TASK BRIEF: For the listing below, print exactly the lines from the line with "728x513 pixels." to the line with "Given: Click the gear", both included, and nothing beyond them.

SOURCE DATA:
________________
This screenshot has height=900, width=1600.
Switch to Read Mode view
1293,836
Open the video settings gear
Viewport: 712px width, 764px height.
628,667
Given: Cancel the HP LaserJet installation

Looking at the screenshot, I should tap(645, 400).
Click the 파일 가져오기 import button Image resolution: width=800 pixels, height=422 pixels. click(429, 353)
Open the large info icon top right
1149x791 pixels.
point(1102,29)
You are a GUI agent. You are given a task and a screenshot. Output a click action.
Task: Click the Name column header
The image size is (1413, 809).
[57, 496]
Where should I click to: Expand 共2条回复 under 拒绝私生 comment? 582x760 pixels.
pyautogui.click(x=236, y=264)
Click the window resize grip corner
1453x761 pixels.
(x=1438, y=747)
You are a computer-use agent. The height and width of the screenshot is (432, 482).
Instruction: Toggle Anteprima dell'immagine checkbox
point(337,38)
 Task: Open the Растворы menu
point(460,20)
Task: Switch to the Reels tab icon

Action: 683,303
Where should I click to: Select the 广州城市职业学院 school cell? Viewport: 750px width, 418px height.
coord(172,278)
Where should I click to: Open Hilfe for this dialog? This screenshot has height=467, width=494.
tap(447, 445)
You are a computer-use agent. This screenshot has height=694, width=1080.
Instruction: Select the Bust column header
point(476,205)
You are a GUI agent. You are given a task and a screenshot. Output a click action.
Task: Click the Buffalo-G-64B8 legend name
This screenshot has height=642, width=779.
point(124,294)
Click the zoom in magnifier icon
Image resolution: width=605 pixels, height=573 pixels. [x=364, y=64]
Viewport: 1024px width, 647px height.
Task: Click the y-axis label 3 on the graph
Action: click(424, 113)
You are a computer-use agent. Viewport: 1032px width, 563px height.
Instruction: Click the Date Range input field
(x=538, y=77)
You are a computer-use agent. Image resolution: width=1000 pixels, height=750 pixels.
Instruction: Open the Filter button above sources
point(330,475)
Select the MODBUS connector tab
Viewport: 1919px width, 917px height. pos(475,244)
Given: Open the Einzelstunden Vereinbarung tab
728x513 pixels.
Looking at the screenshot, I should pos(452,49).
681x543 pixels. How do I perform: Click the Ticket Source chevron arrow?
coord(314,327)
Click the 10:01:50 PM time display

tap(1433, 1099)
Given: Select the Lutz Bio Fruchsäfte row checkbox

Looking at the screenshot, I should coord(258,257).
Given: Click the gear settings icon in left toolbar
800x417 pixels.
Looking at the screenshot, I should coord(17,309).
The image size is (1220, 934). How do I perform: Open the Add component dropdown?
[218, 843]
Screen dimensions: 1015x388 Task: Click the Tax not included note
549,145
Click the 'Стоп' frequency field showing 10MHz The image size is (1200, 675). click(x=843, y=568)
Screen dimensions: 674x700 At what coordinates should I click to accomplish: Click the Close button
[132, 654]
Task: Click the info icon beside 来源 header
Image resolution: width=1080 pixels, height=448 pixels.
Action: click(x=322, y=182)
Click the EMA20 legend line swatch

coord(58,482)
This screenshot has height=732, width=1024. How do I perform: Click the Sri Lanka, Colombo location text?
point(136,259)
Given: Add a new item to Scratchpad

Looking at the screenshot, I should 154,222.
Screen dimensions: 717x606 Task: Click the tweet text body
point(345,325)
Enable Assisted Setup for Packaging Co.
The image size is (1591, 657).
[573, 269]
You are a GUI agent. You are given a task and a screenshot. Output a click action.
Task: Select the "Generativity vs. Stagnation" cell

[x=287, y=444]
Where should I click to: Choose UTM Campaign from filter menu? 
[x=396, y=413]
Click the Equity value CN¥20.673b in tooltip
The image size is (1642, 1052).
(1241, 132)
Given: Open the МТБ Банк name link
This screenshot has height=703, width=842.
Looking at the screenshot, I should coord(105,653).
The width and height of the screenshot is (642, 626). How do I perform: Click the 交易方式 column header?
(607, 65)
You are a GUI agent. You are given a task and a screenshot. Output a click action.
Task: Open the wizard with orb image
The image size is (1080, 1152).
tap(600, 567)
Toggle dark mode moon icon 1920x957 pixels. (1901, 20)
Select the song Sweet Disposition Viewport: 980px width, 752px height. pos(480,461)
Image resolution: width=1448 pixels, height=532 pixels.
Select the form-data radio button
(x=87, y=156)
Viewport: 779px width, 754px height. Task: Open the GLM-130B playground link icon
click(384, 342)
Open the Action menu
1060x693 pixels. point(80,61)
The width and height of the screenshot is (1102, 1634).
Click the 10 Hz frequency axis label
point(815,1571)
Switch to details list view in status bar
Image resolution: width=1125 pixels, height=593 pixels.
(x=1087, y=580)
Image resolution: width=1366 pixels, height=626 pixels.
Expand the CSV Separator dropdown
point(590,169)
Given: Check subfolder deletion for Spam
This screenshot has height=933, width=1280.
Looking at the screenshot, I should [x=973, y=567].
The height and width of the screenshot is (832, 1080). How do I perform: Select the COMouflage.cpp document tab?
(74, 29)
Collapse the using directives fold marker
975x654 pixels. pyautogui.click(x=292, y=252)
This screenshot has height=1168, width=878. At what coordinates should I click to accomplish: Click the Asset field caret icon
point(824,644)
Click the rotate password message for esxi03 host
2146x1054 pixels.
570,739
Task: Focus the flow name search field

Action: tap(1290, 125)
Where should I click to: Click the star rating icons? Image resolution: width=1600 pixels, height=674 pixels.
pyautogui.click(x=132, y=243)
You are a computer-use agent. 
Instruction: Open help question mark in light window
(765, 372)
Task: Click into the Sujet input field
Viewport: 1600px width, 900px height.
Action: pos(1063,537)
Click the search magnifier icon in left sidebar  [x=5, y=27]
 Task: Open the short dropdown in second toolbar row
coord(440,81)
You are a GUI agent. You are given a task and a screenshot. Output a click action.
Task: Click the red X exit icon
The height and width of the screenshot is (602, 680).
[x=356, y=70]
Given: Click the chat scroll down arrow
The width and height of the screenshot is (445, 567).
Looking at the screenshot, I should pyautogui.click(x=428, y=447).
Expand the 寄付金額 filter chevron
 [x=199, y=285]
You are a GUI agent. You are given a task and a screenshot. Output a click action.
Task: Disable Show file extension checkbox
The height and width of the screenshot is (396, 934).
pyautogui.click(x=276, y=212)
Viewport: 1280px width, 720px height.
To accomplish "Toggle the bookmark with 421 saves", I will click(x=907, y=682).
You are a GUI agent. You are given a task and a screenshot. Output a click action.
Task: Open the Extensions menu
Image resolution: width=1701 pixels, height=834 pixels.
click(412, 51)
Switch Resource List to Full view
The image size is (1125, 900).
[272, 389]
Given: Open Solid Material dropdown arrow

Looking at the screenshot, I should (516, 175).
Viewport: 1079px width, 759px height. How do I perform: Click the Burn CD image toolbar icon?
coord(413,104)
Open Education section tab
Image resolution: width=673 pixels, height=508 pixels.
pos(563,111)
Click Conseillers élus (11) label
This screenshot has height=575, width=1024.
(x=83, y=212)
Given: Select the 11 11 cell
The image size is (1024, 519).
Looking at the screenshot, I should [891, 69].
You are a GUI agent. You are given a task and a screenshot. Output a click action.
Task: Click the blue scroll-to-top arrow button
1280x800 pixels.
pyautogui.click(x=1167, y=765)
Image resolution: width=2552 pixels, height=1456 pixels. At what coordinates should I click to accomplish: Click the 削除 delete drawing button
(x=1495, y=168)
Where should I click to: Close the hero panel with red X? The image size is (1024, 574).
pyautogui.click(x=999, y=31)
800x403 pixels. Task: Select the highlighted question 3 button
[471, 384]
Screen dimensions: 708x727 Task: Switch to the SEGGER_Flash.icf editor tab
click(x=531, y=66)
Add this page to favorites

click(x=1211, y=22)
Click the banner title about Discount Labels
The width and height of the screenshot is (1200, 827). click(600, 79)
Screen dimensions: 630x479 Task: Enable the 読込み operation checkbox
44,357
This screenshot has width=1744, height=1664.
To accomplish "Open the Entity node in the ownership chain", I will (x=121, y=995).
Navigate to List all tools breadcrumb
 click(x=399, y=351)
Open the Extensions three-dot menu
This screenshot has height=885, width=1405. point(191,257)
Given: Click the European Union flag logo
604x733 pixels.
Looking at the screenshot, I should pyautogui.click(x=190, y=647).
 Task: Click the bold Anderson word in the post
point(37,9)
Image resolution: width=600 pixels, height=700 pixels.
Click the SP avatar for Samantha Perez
________________
ANSWER SPACE:
728x513 pixels.
Looking at the screenshot, I should pos(452,49).
681x543 pixels. How do I perform: Click the Ticket Source chevron arrow?
coord(314,327)
Click the 10:01:50 PM time display

tap(1433, 1099)
Given: Select the Lutz Bio Fruchsäfte row checkbox

Looking at the screenshot, I should coord(258,257).
Given: Click the gear settings icon in left toolbar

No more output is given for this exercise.